Sind unter anderem wegen unerlaubten Besitzes von Kriegswaffen, Geldwäsche und Hehlerei angeklagt: Michael G. (links) und Nadja M., die Tochter des mutmaßlichen Augsburger Polizistenmörders. (Foto: dapd)

Damals sei sie geschockt gewesen. "Was ist mein Vater - Entschuldigung - für ein Vollidiot, dass er seiner Tochter so etwas in den Keller stellt", sagte die 32-Jährige. Die Polizei verständigte sie aber nicht, stattdessen versteckte sie das Geld in ihrer Küche. "Ich hatte Angst, dass ich belastet werde mit dem Zeug", erklärte sie. Zudem wollte sie ihren Vater nicht belasten.

Die Laborassistentin räumte zudem ein, für Raimund M. zweimal auf ihrer Arbeit Spray gestohlen zu haben, mit dem DNA entfernt werden könne. Sie habe geglaubt, er brauche das Mittel nur zu Reinigung, erklärte sie. Auf ihren Vater sei sie vorher immer stolz gewesen. Sie habe ihn nie in Verdacht gehabt. Bei seiner Verhaftung sei eine Welt für sie zusammengebrochen.

__Aufgaben und Übungen__.
1 – Überarbeite den Abschnitt des Prozessberichts von "Sind unter anderem" bis "Polizistenmörders. (Foto: dapd)" und setze dabei "Betrug" an die Stelle von "Geldwäsche".
2 – Knüpfe bitte an den Prozessbericht an und schreibe ihn im Anschluss an seinen letzten Satz weiter.

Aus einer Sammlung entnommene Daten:
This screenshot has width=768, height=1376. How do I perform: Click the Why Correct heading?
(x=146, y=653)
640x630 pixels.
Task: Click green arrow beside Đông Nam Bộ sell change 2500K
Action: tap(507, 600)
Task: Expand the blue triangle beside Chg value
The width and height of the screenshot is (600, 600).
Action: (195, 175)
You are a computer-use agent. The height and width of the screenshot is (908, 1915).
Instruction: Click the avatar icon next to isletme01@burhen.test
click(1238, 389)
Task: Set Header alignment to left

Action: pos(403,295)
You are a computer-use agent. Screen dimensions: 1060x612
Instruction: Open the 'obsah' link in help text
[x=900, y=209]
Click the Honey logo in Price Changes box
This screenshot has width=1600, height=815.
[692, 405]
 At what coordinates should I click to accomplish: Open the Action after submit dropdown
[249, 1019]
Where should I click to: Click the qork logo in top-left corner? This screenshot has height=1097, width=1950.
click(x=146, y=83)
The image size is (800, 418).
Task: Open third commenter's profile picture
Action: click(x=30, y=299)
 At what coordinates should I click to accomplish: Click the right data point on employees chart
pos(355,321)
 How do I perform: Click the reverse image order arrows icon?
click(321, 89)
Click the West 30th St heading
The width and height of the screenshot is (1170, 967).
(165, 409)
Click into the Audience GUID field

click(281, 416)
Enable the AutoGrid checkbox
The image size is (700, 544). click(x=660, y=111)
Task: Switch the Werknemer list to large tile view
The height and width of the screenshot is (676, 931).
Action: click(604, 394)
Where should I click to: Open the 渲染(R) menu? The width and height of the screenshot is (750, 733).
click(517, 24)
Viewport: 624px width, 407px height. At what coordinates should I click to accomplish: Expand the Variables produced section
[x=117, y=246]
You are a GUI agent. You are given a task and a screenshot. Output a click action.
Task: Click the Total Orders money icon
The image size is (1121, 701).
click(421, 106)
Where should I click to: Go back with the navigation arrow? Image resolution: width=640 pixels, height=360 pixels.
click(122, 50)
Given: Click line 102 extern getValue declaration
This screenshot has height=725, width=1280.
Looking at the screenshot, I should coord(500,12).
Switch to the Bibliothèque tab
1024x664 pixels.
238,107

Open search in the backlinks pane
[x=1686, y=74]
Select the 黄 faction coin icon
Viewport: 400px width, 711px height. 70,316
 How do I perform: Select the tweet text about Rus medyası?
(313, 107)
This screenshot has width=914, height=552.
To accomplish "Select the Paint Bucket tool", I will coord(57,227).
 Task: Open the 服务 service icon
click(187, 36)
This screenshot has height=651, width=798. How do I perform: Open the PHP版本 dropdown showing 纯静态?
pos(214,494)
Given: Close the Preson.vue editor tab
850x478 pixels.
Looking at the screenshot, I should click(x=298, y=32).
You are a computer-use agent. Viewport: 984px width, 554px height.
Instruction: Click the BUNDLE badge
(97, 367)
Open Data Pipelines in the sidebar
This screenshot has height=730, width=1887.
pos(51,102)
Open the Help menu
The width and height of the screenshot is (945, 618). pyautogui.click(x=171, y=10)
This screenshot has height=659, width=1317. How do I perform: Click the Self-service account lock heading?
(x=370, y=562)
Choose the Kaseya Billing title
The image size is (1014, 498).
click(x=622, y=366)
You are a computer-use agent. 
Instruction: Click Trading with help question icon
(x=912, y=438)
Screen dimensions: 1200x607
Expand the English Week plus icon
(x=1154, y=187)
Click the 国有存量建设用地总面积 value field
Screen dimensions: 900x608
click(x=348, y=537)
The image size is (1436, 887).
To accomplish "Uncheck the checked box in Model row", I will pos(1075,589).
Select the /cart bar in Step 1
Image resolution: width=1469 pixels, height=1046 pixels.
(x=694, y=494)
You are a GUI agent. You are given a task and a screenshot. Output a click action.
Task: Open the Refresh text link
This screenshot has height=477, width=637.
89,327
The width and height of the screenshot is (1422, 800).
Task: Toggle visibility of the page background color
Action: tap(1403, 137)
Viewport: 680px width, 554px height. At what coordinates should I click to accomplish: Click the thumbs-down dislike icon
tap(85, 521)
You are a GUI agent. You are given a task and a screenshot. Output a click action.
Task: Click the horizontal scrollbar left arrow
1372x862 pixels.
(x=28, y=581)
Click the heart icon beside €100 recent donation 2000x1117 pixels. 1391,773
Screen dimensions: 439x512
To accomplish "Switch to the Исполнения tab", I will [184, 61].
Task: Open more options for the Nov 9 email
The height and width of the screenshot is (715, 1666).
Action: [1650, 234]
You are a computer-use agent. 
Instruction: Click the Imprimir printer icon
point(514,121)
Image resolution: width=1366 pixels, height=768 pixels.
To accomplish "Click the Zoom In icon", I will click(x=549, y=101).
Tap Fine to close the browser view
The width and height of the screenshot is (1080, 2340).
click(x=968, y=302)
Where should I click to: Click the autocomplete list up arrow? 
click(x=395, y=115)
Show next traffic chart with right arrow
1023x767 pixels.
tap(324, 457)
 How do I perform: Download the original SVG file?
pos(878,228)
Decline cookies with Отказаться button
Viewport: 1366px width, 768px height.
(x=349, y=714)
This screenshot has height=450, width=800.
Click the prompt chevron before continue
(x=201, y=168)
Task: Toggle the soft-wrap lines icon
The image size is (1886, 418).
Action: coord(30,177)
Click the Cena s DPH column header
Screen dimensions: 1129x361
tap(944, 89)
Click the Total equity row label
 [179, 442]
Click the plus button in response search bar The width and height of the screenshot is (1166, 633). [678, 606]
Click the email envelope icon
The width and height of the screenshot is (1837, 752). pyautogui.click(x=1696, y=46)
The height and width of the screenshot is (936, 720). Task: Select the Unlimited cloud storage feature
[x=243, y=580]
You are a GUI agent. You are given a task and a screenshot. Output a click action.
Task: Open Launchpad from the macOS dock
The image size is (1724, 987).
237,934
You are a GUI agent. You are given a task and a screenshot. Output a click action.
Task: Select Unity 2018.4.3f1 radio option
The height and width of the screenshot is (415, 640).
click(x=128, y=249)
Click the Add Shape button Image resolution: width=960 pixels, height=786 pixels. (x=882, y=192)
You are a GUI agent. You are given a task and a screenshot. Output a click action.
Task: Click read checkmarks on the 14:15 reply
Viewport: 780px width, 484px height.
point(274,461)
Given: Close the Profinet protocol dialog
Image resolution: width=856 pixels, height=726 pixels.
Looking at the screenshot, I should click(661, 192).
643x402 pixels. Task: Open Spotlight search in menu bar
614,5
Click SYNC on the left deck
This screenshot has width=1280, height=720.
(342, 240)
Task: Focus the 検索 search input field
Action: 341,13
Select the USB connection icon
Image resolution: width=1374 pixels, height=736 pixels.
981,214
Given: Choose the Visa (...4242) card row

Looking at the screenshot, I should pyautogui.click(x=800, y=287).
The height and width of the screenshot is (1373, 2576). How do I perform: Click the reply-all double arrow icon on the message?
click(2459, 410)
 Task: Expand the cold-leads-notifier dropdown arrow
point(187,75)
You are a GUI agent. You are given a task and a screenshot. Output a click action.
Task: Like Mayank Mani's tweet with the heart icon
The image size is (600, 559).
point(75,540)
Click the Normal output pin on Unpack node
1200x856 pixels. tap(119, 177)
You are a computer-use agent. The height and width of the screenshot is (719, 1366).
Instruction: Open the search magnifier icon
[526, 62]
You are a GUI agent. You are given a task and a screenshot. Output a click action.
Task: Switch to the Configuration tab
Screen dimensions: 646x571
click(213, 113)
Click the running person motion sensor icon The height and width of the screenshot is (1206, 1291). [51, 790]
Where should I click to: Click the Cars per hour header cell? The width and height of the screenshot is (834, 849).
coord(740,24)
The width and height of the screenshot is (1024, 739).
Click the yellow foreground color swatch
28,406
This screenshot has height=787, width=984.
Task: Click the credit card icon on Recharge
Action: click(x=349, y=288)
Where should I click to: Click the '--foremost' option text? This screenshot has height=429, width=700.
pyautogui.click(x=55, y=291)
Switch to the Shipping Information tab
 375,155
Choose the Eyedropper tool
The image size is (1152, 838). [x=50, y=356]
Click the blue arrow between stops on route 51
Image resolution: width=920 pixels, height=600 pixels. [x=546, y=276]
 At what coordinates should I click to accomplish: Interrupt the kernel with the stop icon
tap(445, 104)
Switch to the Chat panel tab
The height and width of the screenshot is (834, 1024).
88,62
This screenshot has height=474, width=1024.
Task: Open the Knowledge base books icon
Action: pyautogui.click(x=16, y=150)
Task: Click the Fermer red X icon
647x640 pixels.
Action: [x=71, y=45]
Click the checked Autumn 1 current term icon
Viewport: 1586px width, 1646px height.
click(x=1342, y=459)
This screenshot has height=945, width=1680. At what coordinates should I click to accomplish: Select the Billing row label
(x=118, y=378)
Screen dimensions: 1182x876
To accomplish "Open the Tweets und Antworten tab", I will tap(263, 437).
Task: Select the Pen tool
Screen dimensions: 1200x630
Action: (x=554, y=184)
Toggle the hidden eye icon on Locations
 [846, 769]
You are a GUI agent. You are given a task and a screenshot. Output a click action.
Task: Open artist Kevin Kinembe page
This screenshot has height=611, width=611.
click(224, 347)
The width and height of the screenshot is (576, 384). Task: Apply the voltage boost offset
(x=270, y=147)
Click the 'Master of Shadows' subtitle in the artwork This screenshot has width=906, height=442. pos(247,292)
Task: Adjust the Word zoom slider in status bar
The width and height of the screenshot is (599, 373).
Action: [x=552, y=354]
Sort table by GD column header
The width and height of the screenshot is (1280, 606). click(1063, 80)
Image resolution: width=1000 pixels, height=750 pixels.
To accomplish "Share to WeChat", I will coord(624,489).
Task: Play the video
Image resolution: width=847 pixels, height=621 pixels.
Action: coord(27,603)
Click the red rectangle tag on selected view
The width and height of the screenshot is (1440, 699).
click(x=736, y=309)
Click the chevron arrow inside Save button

__Lösungsübersicht__.
1 –
Sind unter anderem wegen unerlaubten Besitzes von Kriegswaffen, Betrug und Hehlerei angeklagt: Michael G. (links) und Nadja M., die Tochter des mutmaßlichen Augsburger Polizistenmörders. (Foto: dapd)

2 –
Der Mann ist einer von zwei Tatverdächtigen im Fall des Augsburger Polizistenmordes von Ende Oktober 2011. Der zweite Verdächtige ist der Onkel der Angeklagten. Er saß bereits einmal wegen Mordes an einem Polizisten für mehr als 19 Jahre im Gefängnis. Zu ihrem Onkel habe sie wenig Kontakt gehabt, erklärte die Frau nun.

Die Staatsanwaltschaft wirft der 32-Jährigen Verstöße gegen das Waffengesetz, Geldwäsche, Hehlerei und Begünstigung vor. Jahrelang soll sie ihrem Vater erlaubt haben, in ihrem Keller zwei Metallkisten mit drei Kalaschnikow-Sturmgewehren, drei Pistolen, zwei Revolvern und neun Handgranaten und mehr als 38.000 Euro zu lagern. Das Geld soll aus einem bewaffneten Raubüberfall auf ein Werttransportunternehmen in Augsburg im Jahr 2004 stammen.

"Ich hasse Waffen und Gewalt"

Angeklagt ist auch der ehemalige Lebensgefährte der Frau, sein Anwalt rechnet jedoch mit einem Freispruch. Laut Staatsanwaltschaft wusste der Mann jedoch von den Sachen, in einer der Kisten wurde eine DNA-Spur von ihm gefunden - wie auch von der Ehefrau des vermutlichen Polizistenmörders. Sie ist allerdings nicht angeklagt, sondern verfolgt den Prozess sichtlich angespannt im Zuhörerraum.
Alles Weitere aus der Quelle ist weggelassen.